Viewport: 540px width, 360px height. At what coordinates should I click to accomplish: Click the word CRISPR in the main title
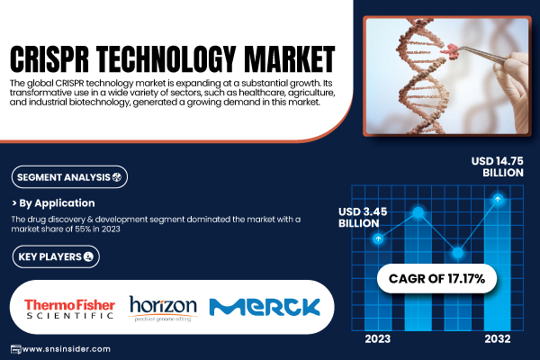[50, 58]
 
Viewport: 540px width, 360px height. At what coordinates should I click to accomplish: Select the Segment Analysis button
[69, 177]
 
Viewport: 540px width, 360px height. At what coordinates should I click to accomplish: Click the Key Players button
[56, 256]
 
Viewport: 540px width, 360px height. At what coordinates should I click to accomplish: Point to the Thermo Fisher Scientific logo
[69, 309]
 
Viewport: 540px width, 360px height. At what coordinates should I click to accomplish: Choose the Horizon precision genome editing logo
[163, 309]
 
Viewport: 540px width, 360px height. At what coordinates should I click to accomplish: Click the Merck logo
[265, 307]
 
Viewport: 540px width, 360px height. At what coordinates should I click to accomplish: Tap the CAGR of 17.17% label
[436, 279]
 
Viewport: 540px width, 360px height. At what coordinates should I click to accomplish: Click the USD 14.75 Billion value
[498, 166]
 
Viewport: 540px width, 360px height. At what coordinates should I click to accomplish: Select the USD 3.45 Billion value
[363, 218]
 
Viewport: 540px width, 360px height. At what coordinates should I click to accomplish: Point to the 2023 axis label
[378, 339]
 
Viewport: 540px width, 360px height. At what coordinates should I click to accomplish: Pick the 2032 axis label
[498, 339]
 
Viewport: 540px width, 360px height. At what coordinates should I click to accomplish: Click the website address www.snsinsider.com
[66, 349]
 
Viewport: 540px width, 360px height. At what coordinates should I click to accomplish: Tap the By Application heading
[57, 202]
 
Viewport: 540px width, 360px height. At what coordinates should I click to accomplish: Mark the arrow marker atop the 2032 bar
[498, 199]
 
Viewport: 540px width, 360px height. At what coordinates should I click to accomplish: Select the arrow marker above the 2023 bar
[378, 238]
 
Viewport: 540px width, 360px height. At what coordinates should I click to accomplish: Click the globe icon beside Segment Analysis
[117, 177]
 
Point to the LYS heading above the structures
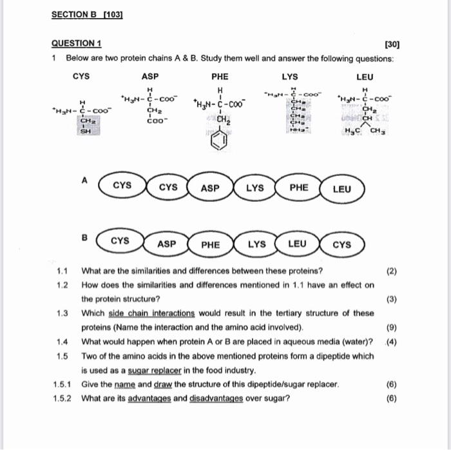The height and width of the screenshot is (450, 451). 290,75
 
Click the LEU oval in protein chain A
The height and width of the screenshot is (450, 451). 341,189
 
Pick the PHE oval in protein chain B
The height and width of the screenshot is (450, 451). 210,244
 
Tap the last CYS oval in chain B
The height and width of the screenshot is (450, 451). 342,244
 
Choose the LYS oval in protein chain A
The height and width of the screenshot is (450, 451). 254,188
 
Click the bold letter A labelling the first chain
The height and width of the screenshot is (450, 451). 84,181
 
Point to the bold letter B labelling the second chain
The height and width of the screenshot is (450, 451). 83,237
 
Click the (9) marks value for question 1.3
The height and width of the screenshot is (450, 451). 391,327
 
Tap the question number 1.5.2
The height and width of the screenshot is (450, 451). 65,398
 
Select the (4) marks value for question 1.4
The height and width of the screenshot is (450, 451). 391,341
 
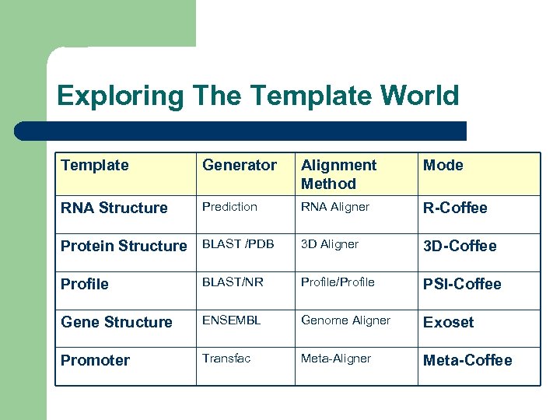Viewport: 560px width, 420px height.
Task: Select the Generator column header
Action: click(239, 165)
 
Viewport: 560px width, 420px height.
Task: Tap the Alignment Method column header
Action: click(338, 174)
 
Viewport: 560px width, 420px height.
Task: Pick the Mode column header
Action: click(443, 165)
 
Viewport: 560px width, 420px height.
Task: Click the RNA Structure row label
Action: click(114, 208)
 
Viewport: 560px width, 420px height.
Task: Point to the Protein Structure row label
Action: click(124, 246)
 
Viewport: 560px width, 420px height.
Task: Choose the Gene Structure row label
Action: click(116, 322)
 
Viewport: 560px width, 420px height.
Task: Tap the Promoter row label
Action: click(95, 360)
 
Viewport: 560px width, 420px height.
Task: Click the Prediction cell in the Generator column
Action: click(229, 206)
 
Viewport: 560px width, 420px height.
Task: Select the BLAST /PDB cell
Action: click(238, 244)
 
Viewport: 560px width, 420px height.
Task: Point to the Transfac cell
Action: click(226, 359)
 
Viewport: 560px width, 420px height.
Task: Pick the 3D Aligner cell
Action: click(330, 244)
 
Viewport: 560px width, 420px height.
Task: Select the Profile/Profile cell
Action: click(338, 282)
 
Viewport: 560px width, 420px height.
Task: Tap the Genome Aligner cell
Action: click(345, 320)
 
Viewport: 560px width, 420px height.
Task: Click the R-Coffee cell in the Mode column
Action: click(454, 208)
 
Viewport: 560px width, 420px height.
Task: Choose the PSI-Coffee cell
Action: click(462, 284)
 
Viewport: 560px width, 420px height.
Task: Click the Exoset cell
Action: click(448, 322)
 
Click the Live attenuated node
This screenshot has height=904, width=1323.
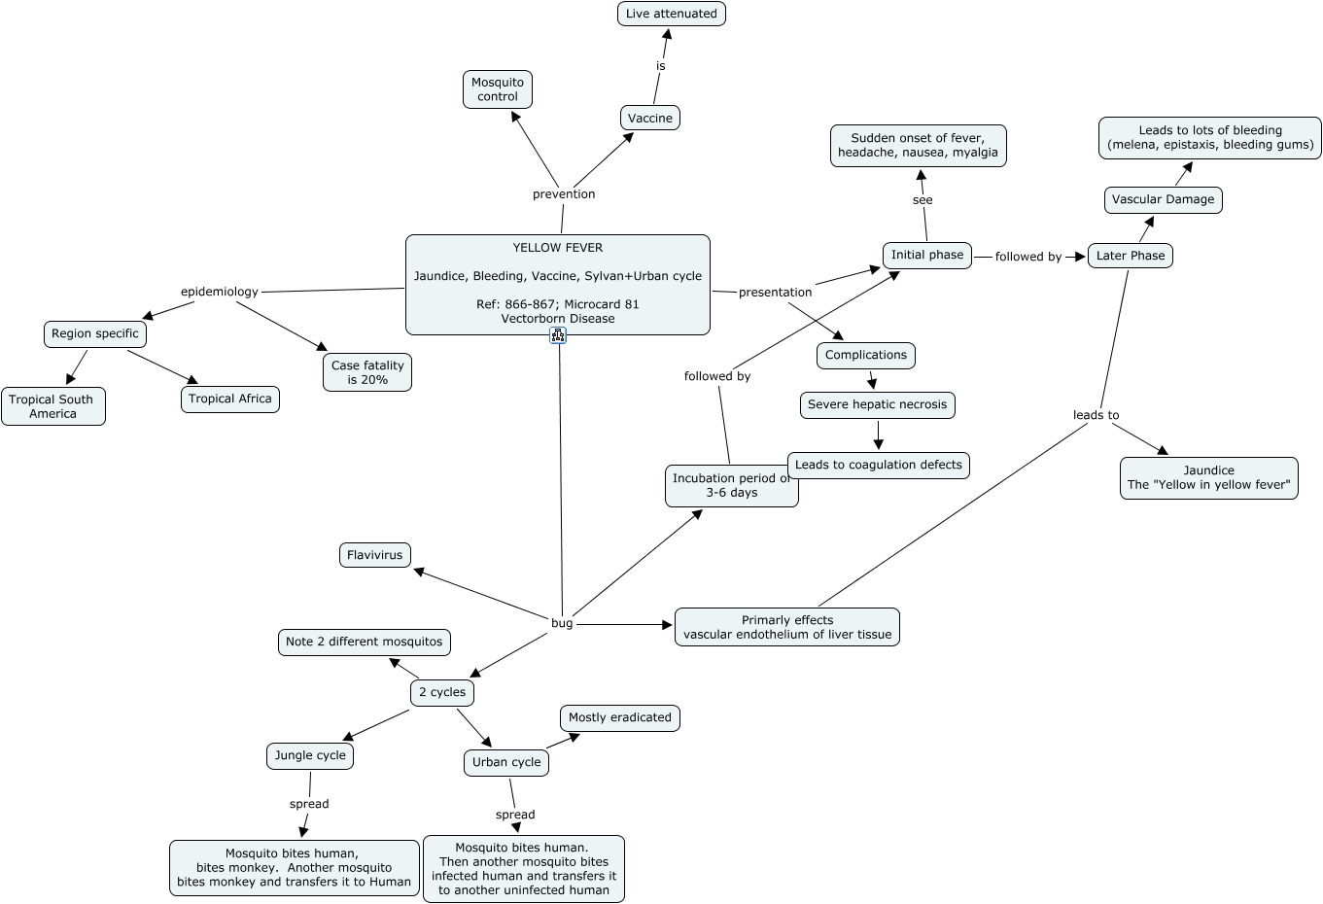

########################################

Task requirements –
Where does the word "chain" appear in the listing? List each line that holds it.

Response box –
Click the LEU oval in protein chain A
Pick the PHE oval in protein chain B
Tap the last CYS oval in chain B
Choose the LYS oval in protein chain A
Click the bold letter A labelling the first chain
Point to the bold letter B labelling the second chain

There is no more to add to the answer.